Esse é o ponto: há problemas e precisamos ser mais eficientes a resolvê-los. É isso que devemos fazer. Outros escolhem “diabolizar” os problemas – e, mesmo, diabolizar as pessoas que trabalham entre nós e por nós. A escolha da extrema-direita sempre foi diabolizar. Problemas e pessoas. No Portugal de hoje, a escolha de um partido central do regime democrático, que ainda se designa “social-democrata”, é, agora, fazer o mesmo caminho da extrema-direita. O sucesso que a extrema-direita alcança ao enredar o PSD nessa armadilha estimula-a, aliás, a tentar estender a sua rede a outros sectores. E por aí avançam os que optam pela diabolização. Funciona na refrega mediática, pelo menos no imediato. Pode, até, dar uns votos. Mas não resolve problema nenhum e é irresponsável face ao real interesse nacional.

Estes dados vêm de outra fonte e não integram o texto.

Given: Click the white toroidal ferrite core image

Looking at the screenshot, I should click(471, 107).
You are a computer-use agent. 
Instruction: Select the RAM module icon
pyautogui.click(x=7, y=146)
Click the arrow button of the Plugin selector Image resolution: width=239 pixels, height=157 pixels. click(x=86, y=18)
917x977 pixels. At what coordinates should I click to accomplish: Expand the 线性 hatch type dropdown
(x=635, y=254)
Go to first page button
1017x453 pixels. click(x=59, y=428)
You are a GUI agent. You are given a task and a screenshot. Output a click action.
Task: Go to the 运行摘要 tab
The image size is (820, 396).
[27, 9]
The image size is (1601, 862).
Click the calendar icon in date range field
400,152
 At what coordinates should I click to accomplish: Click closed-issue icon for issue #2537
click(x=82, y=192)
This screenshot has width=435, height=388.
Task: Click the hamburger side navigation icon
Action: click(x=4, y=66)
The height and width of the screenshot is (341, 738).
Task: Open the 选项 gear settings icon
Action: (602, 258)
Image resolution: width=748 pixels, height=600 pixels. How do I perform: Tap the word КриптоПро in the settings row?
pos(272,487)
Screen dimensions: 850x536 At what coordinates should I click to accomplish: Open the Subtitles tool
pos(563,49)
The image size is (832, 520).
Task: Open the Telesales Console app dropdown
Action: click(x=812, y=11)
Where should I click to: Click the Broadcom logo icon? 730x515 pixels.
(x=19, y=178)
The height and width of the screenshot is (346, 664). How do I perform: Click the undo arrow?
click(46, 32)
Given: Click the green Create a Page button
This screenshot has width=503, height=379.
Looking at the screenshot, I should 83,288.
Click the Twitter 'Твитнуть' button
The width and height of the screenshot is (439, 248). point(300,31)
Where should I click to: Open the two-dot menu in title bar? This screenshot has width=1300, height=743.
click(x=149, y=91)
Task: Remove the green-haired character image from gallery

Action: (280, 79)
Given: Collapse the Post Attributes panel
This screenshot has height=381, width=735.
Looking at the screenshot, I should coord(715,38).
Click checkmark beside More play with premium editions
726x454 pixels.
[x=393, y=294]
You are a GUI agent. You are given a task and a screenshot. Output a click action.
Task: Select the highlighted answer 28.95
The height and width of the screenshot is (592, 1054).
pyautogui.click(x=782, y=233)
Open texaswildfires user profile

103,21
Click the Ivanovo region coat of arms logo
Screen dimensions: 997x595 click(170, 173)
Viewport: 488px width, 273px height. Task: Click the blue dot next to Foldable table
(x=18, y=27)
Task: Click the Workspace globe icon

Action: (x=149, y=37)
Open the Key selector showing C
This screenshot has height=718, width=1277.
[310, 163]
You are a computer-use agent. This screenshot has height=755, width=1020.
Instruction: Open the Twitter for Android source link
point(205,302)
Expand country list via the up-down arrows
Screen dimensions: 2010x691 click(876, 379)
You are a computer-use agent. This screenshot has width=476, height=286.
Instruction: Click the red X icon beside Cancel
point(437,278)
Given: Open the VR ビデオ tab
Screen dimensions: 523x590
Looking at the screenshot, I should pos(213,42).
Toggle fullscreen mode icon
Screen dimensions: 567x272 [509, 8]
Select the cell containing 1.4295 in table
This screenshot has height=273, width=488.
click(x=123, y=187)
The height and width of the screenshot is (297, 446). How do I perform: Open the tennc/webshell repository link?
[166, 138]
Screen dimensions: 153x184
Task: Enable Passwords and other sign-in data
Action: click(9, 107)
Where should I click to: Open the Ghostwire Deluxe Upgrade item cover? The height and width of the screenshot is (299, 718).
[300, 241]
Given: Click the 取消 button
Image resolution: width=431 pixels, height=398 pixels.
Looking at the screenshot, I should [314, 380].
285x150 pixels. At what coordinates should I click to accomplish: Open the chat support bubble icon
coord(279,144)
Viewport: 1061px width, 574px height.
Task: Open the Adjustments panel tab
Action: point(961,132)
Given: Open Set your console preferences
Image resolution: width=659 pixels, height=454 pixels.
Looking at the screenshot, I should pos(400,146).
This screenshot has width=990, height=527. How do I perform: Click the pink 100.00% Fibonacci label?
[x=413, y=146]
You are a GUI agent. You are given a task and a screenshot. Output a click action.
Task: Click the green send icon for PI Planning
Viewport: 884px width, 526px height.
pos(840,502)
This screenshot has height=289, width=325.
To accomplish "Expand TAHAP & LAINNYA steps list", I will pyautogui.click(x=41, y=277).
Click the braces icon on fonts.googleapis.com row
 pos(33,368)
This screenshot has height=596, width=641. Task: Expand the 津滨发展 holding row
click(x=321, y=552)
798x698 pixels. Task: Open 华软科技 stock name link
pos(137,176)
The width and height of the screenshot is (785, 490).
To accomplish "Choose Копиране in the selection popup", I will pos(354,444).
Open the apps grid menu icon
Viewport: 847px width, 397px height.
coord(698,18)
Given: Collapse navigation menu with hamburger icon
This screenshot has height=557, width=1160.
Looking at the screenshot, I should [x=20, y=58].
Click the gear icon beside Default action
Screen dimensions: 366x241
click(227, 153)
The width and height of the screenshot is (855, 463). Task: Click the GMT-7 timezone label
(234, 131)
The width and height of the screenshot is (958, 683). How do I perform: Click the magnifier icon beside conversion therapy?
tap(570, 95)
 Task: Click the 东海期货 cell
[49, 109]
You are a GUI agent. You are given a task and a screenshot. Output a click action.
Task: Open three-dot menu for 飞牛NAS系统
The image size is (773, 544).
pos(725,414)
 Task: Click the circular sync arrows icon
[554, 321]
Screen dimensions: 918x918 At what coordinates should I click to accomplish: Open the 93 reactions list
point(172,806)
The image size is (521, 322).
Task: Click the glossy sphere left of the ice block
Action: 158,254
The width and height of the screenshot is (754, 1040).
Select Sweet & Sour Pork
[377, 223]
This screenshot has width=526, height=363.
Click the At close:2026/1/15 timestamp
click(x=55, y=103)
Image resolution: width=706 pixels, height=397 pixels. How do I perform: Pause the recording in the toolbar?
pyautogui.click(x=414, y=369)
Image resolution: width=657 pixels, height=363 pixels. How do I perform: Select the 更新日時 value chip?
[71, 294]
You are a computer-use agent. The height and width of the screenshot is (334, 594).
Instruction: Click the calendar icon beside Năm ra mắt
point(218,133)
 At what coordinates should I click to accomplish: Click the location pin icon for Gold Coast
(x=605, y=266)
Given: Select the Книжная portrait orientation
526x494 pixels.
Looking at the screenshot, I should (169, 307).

É aí que entra o outro ramo da alternativa: encarar a imigração como oportunidade. José António Vieira da Silva diz o mais visível quando se refere aos bloqueios no mercado de trabalho, e aos danos em setores de atividade como a agricultura, como consequências das restrições à imigração que a AD introduz com a muleta do CH. Mas poderíamos citar, também, embora a mais longo prazo, a demografia: não estamos a ter filhos na quantidade que o país precisa para continuar a ter a população necessária para se desenvolver social e economicamente – e a imigração é um extraordinário contributo para reverter essa situação.

Vieira da Silva diz isto de forma muito poderosa quando, lembrando aos esquecidos que entre 2014 e 2024 o número de trabalhadores dependentes a descontar para a Segurança Social cresceu mais um milhão de pessoas, em parte graças à imigração, afirma que, com o seu contributo para o emprego e para o crescimento económico, esta é "a segunda maior mudança estrutural", a seguir ao aumento das qualificações. A direita já teve o seu tempo de desprezar a importância do aumento das qualificações (quando dizia que havia doutores a mais e que isso não acrescentava nada de decisivo à economia); agora, está no tempo de desprezar a possibilidade da viragem estrutural que nos pode retirar da decadência demográfica.

O ponto é este: a questão da imigração é uma questão de humanidade, mas não é só. Alguns terão dificuldade em entender o alcance do artigo primeiro da Constituição da República Portuguesa: “Portugal é uma República soberana, baseada na dignidade da pessoa humana e na vontade popular e empenhada na construção de uma sociedade livre, justa e solidária”. Mas, mesmo os que têm dificuldade em acompanhar o significado dessa definição de Portugal, poderiam, pensando um pouco mais em tempos longos e um pouco menos em interesses eleitorais imediatos, compreender que o progresso da comunidade nacional precisa dos imigrantes.

Em vez de andarmos em guerrilhas defensivas a tentar paliativos para a popularidade do discurso racista e xenófobo da extrema-direita, devíamos assumir, com frontalidade, que Portugal precisa dos imigrantes, precisa de muitos imigrantes, precisa dos trabalhadores imigrantes para que a economia não estiole. Portugal precisa dos homens e das mulheres que trabalham nos nossos campos, nos nossos serviços, nas nossas casas. Portugal precisa dos homens e das mulheres jovens que nos procuram para melhorar o seu futuro – e que também melhoram o nosso presente e o nosso futuro. Portugal precisa dos filhos dos imigrantes para vencermos o desafio demográfico. Portugal enriquece culturalmente com essa gente com tantas línguas diferentes, com tantas gastronomias diferentes, com tantas músicas diferentes. Portugal não pode ser um vulgar imitador de Trump, violentando aqueles que, connosco, podem fazer uma terra melhor para todos – como tantos portugueses fizemos em outros países, no passado.

Dará trabalho concretizar as políticas para que isto seja uma realidade. Nem todas as respostas são evidentes e podemos não acertar sempre à primeira com a melhor maneira de fazer as coisas. Mas vamos fazer o que seja preciso fazer para que a imigração concretize as suas potencialidades para dar um novo alento ao progresso social e económico de Portugal.

Vamos afastar-nos do caminho dos que escolheram diabolizar. Vamos trilhar o caminho desta grande reforma estrutural, social, económica, demográfica e cultural. Portugal precisa dos imigrantes. Quem diaboliza os imigrantes e os problemas que estão por resolver no seu acolhimento, esses é que fazem mal a Portugal. Vamos continuar a trabalhar para concretizar esta reforma estrutural, em vez de acompanhar os que só pensam na sobrevivência política imediata e esquecem os interesses reais de Portugal e dos portugueses.

E mais: cá estaremos para pedir responsabilidades pela violência na sociedade que resulte do discurso de ódio promovido pela extrema-direita e protegido por quem lhes devia fazer frente.